Education and politics are two areas where social networking tools have become particularly prominent. Education has changed significantly with the ability to receive instruction from virtually any university to anywhere in the world. Similarly, more and more politicians are exploiting social networking avenues with a great deal of effectiveness. The question that is raised is, “Is this new technology good or bad?”
The 2010 E. James Holland University Symposium, “The Role of Social Media in Politics and Education,” brings two renowned speakers—Dr. James Katz and Howard Rheingold—to the ASU campus to challenge and educate us. We hope you will join us as we consider what the American values related to social media will mean in the 21st century.
James E. Katz, Ph.D., is chair of the Department of Communication at Rutgers University where he also directs the Center for Mobile Communication Studies. Professor Katz has written widely on the intersection of technology, communication and policy and is the author or co-author of more than 50 peer-reviewed articles. Author of several books, his newest volume is the forthcoming Mobile Communication: New Dimensions in Social Policy (Transaction Publishers). His books have been translated into Chinese, Japanese and Italian. In 2009, he was the Fulbright Distinguished Chair in Twentieth Century Communications History (Italy) and was awarded the Medalion per il Lectio Magistralis, a most esteemed honor in the European academic tradition, by the Università Cattolica del Sacro Cuore di Milano. Prior to coming to Rutgers, Professor Katz headed the social science research unit at Bell Communications Research. Katz has been granted two patents and has held fellowships at Harvard, Princeton and MIT. Katz has been active in professional associations, and is serving currently as the chair of the International Communication Association’s Division on Communication and Technology as well as editor-in-chief of Human Communication Research, a preeminent journal in the field of communication.
What role should social media play in setting political and policy agendas in the United States? Social media including Twitter, Facebook and texting, have already transformed American politics, but whether this transformation has been a net positive is hotly debated. Social media advocates see the technology as a way to engage more citizens in political campaigns and force political leaders to be more responsive to the will of the people. Critics fear social media will erode the quality of deliberations, erode representative government, give too much power to special interests and undermine Constitutional protections. In this talk, Dr. Katz will explore the promise, power and peril of social media in national politics and governance. He will do this by analyzing how social media was used during the 2008 presidential contest and subsequent use by the Obama Administration to engender public participation. His findings suggest why progress towards ambitious goals for citizen participation via social media remains both modest and problematical.

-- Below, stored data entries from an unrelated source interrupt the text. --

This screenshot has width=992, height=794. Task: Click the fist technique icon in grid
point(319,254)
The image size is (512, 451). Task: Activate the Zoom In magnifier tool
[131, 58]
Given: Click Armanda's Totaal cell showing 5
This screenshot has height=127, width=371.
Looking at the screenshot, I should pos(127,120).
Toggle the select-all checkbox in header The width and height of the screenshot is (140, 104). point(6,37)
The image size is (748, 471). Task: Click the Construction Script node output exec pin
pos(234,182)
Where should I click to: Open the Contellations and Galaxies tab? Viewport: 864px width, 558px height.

There are a lot of voices talking about social media today, but Howard Rheingold defined the field before it existed. A noted author and commentator, Rheingold has a proven record of accurate technology and social forecasting, over two decades of syndicated columns, best-selling books, and pioneering online enterprises. His latest research and forthcoming book focuses on 21st century literacies — how individuals and organizations learn to use digital media effectively and credibly. He is an acknowledged authority on the marriage of mobile phone, PC, and wireless internet, Rheingold’s previous work reveals how this convergence has changed the way we meet, mate, entertain, govern, and conduct business. His book Smart Mobs, named one of the “Big Ideas books of 2002” by The New York Times, chronicles the new forms of collective action and cooperation made possible by mobile communications, pervasive computing, and the internet. Rheingold is the recipient of a 2008 MacArthur Knowledge- Networking Grant through the Foundation’s Digital Media and Learning Competition. He was founding Executive Editor of Hotwired, the first commercial webzine where the web-based discussion forum and the online banner ad were invented. Rheingold has appeared on Today, Good Morning America, ABC Primetime Live, CNN, CBS News, NBC News, Macneill-Lehrer Report, NPR’s Fresh Air and Marketplace. He currently teaches at Stanford University.
In 1987, Howard Rheingold coined the term virtual community; in the pioneering article and book of that name, he talked about the way early online communities conducted what is now called peer to peer learning. In 1995, he helped NEC corporation design a vision of the university of the future. In 2007 he started teaching digital journalism and social media courses at Stanford and UC Berkeley. In 2008, his social media classroom was one of the winners of the MacArthur Foundation’s first digital learning competition. In this talk, Rheingold will take us through the learning journey he and his students experienced as they learned together how best to integrate face to face classroom time with online blogs, wikis, threaded discussion forums, and social bookmarking. In the process, he will explore the new literacies that are the subject of his latest book (in progress for MIT Press): attention, participation, collaboration, critical consumption, and network awareness.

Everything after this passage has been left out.